== What the task asks ==
Pull out every line of the listing below that contains the string "accomplish", matching case exactly.

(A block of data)
-- Start --
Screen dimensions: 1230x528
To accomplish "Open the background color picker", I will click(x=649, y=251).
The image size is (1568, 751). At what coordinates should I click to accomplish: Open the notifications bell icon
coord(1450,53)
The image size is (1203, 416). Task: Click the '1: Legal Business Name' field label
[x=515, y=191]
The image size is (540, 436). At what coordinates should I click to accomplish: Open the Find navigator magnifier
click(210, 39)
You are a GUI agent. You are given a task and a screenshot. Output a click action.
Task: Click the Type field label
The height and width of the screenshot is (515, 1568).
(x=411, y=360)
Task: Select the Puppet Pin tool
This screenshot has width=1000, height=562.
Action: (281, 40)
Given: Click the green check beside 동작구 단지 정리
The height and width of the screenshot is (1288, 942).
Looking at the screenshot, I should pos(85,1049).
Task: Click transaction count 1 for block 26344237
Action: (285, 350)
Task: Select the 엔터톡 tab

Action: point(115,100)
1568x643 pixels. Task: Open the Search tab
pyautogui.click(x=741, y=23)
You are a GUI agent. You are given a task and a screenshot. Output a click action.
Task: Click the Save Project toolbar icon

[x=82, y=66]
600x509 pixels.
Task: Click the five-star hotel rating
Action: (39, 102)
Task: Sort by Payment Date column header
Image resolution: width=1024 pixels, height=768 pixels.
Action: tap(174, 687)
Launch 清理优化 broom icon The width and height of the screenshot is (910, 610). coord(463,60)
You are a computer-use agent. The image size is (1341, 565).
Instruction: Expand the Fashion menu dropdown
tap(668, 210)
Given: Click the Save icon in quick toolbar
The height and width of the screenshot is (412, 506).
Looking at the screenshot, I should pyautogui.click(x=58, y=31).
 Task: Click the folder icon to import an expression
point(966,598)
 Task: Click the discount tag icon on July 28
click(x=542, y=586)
-- End --
== The answer ==
To accomplish "Open the background color picker", I will click(x=649, y=251).
The image size is (1568, 751). At what coordinates should I click to accomplish: Open the notifications bell icon
The image size is (540, 436). At what coordinates should I click to accomplish: Open the Find navigator magnifier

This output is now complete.